Material to process –

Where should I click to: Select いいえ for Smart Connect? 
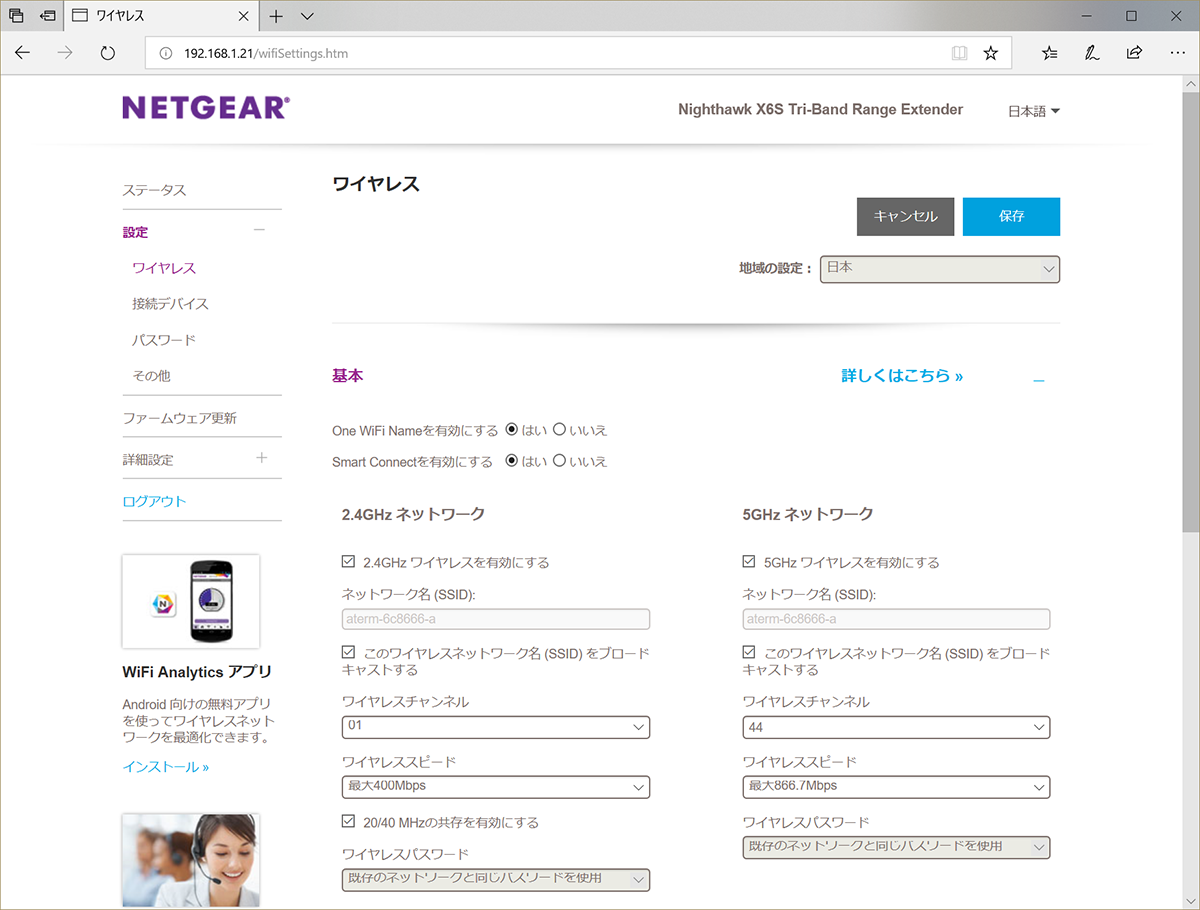point(560,461)
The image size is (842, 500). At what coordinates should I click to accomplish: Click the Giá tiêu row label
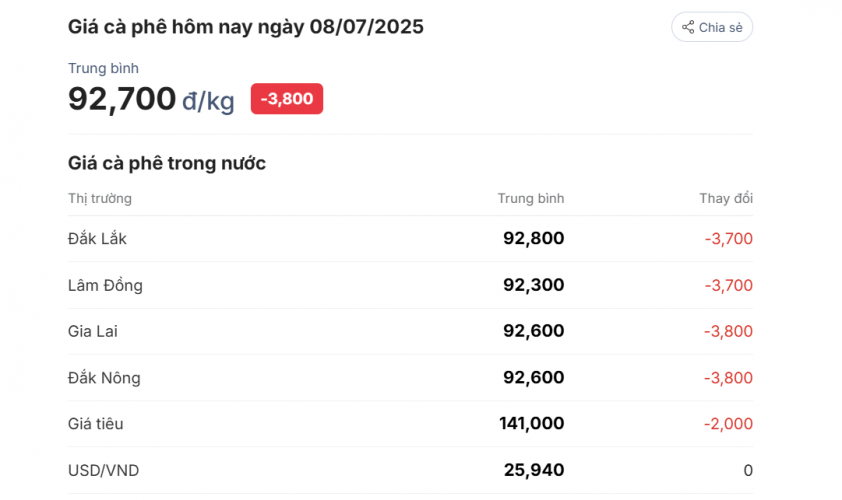96,424
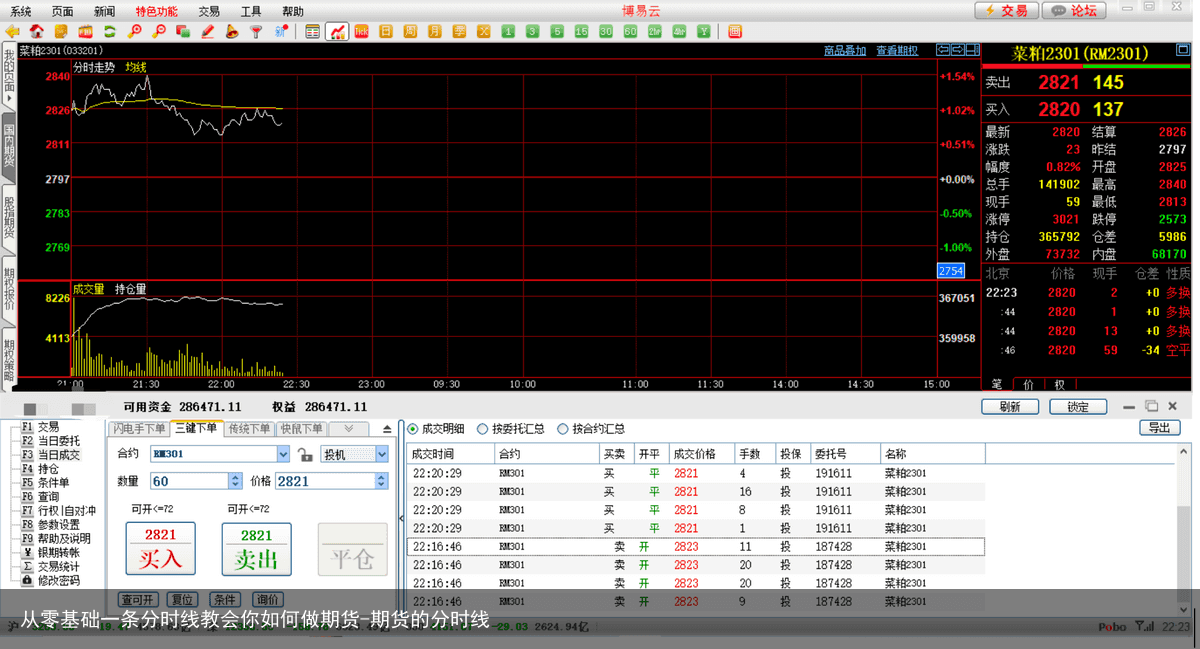Click the intraday time-share chart icon
This screenshot has height=649, width=1200.
tap(337, 31)
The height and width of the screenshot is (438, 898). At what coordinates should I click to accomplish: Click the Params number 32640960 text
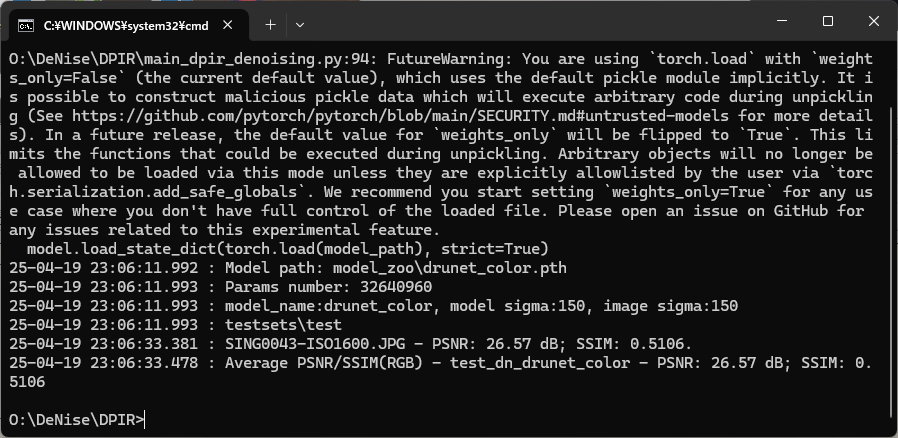click(328, 287)
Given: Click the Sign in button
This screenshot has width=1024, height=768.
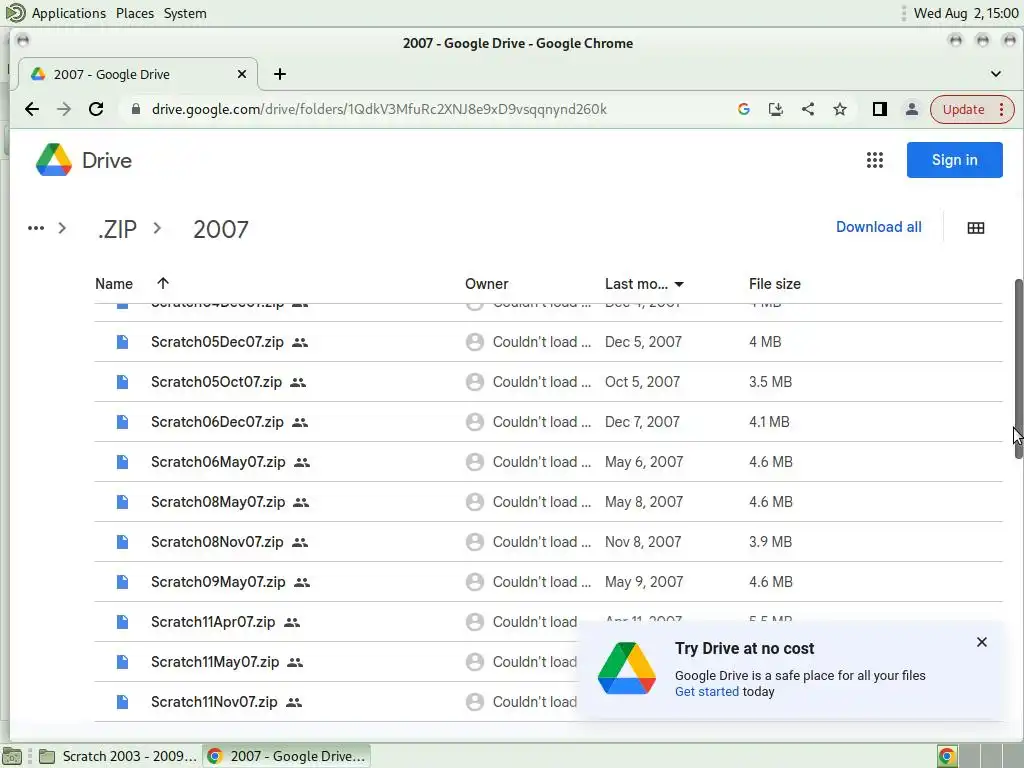Looking at the screenshot, I should click(954, 160).

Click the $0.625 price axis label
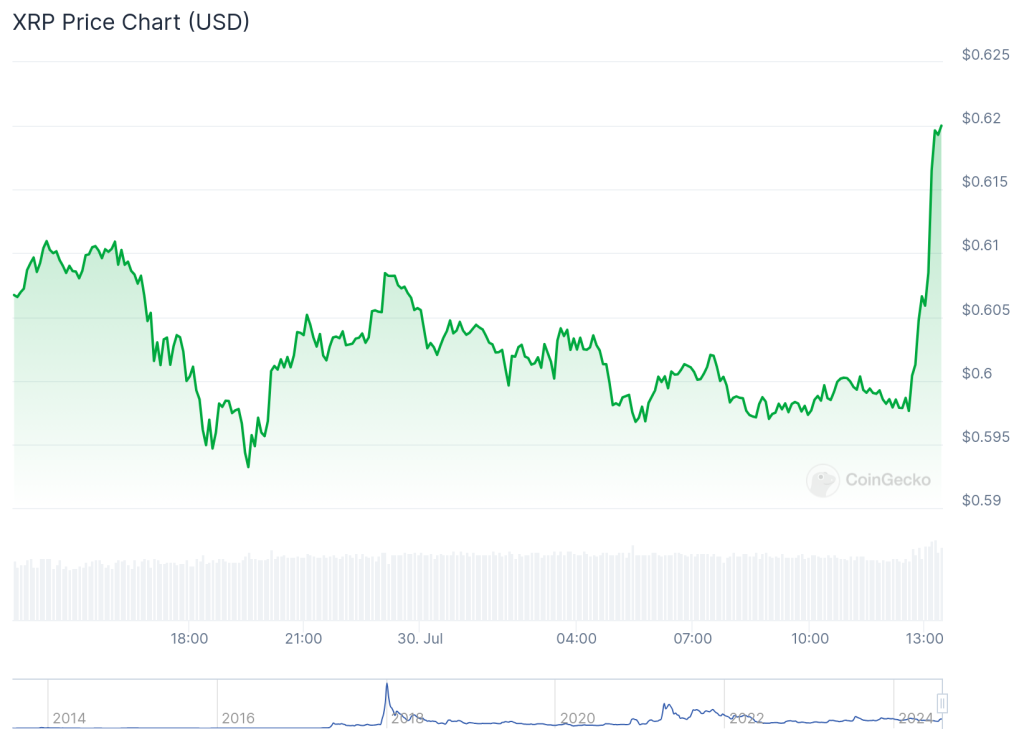[x=984, y=54]
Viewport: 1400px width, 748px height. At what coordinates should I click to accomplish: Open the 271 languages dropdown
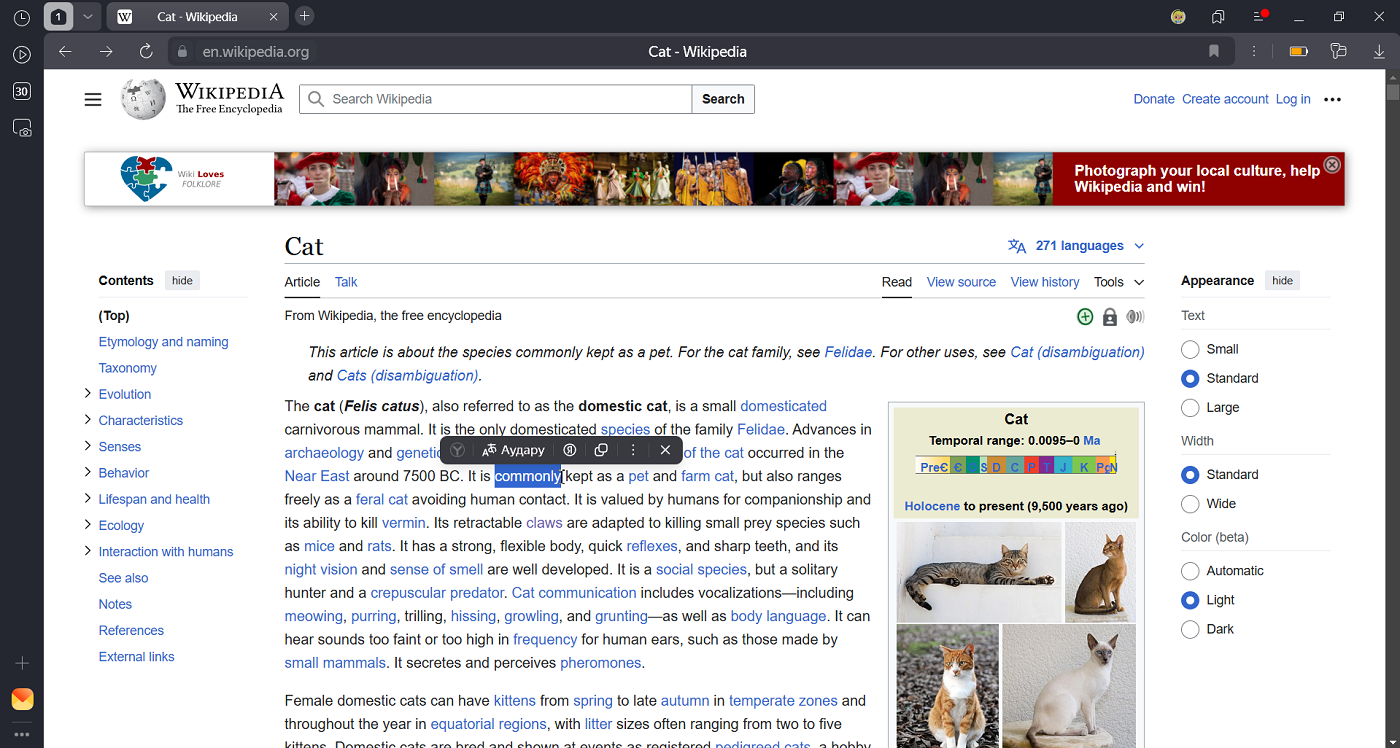click(x=1077, y=246)
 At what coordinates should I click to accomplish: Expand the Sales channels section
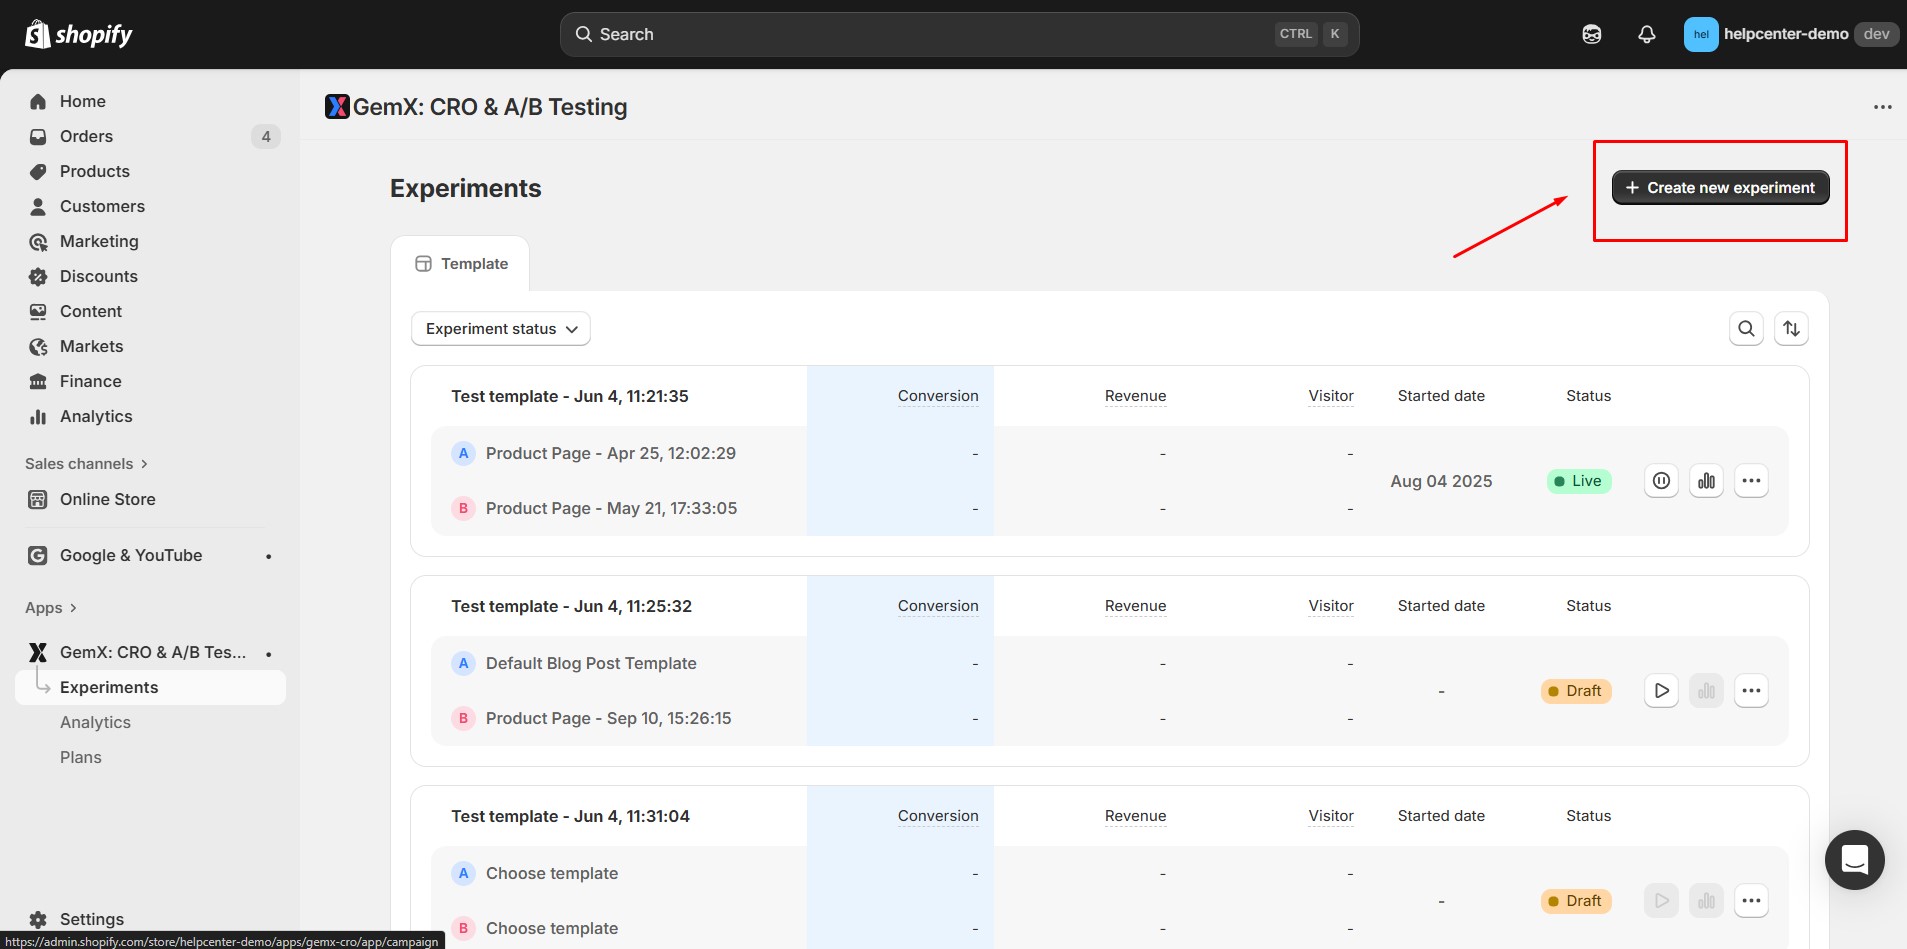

Your goal –
Print exactly the lines running from the start of the entries above to the line with "Given: Click the Sign in button", both included; leave out any pictures.

The answer –
Where should I click to: Select いいえ for Smart Connect? 
point(560,461)
The image size is (842, 500). At what coordinates should I click to accomplish: Click the Giá tiêu row label
96,424
Click the intraday time-share chart icon
This screenshot has height=649, width=1200.
tap(337, 31)
The height and width of the screenshot is (438, 898). At what coordinates should I click to accomplish: Click the Params number 32640960 text
click(328, 287)
Given: Click the Sign in button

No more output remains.